§ **WORK REQUEST**:
Copy exactly, and only, the lines from the one with "1280x686 pixels." to the end of the listing; omit pictures.

§ **SUPPLIED DATA**:
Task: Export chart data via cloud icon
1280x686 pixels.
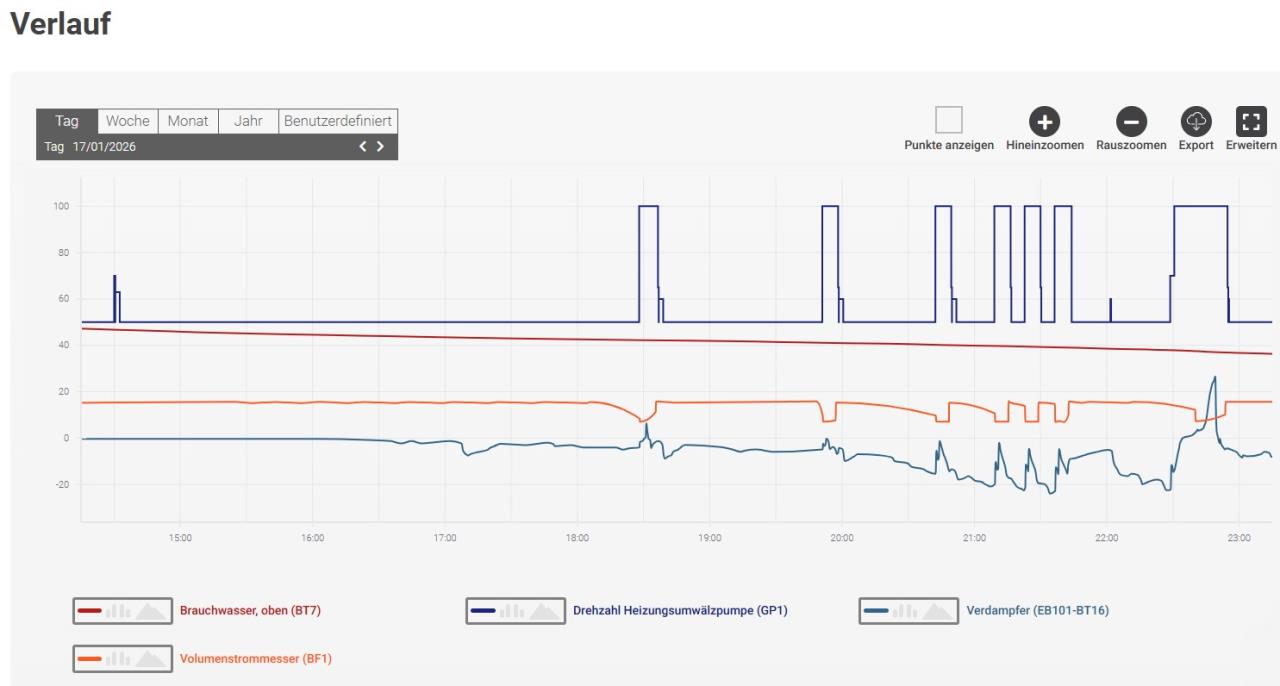Action: (x=1196, y=122)
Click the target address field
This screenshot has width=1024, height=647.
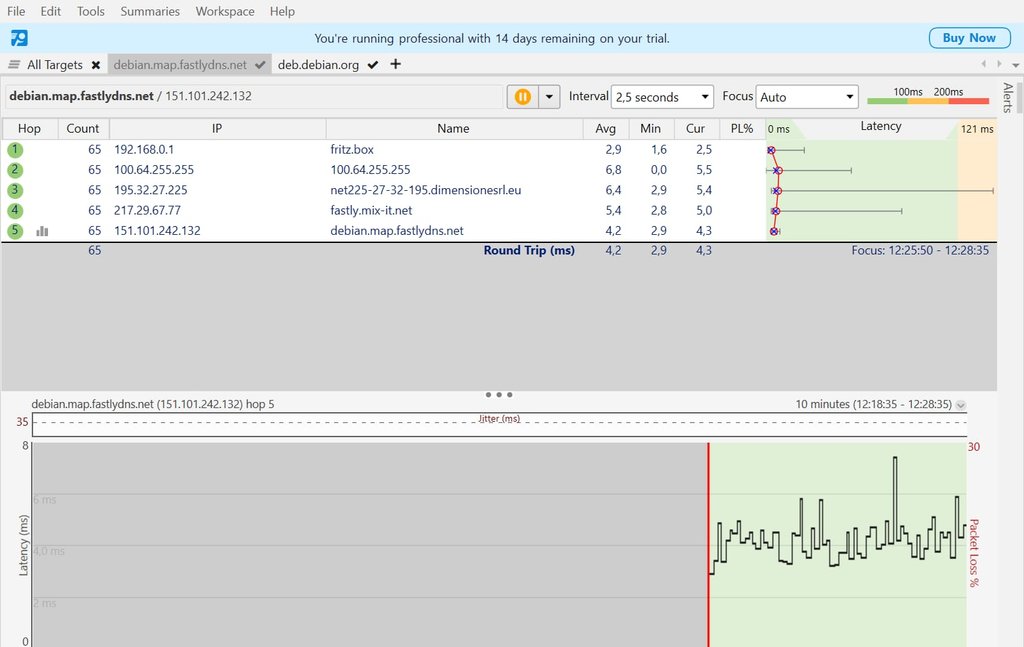(x=253, y=97)
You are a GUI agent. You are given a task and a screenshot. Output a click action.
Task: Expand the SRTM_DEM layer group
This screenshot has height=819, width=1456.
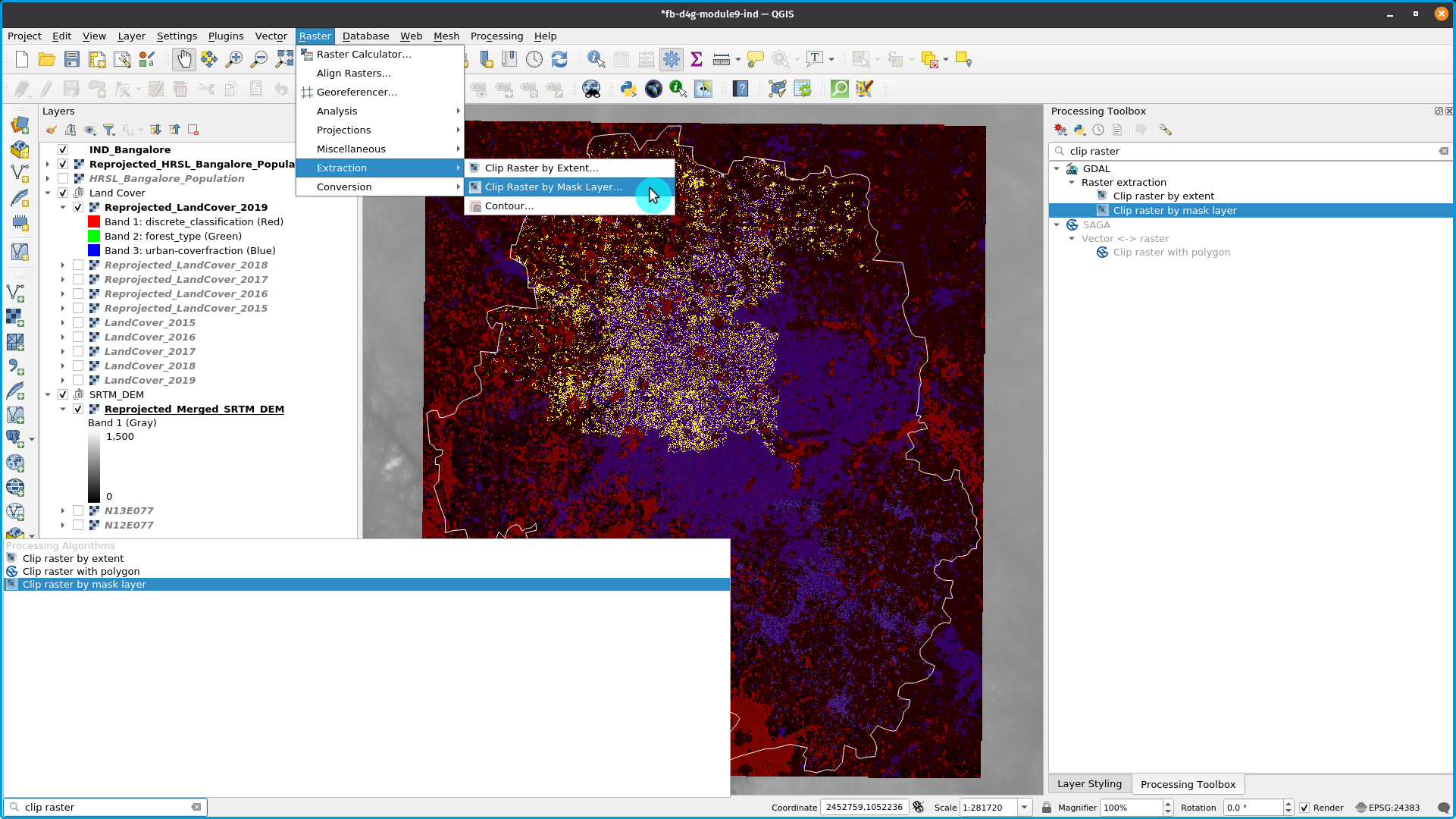point(47,394)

§ **RESULT FOR THIS EXERCISE**:
1280x686 pixels.
Action: (x=1196, y=122)
Click the target address field
This screenshot has width=1024, height=647.
(x=253, y=97)
You are a GUI agent. You are given a task and a screenshot. Output a click action.
Task: Expand the SRTM_DEM layer group
This screenshot has height=819, width=1456.
point(47,394)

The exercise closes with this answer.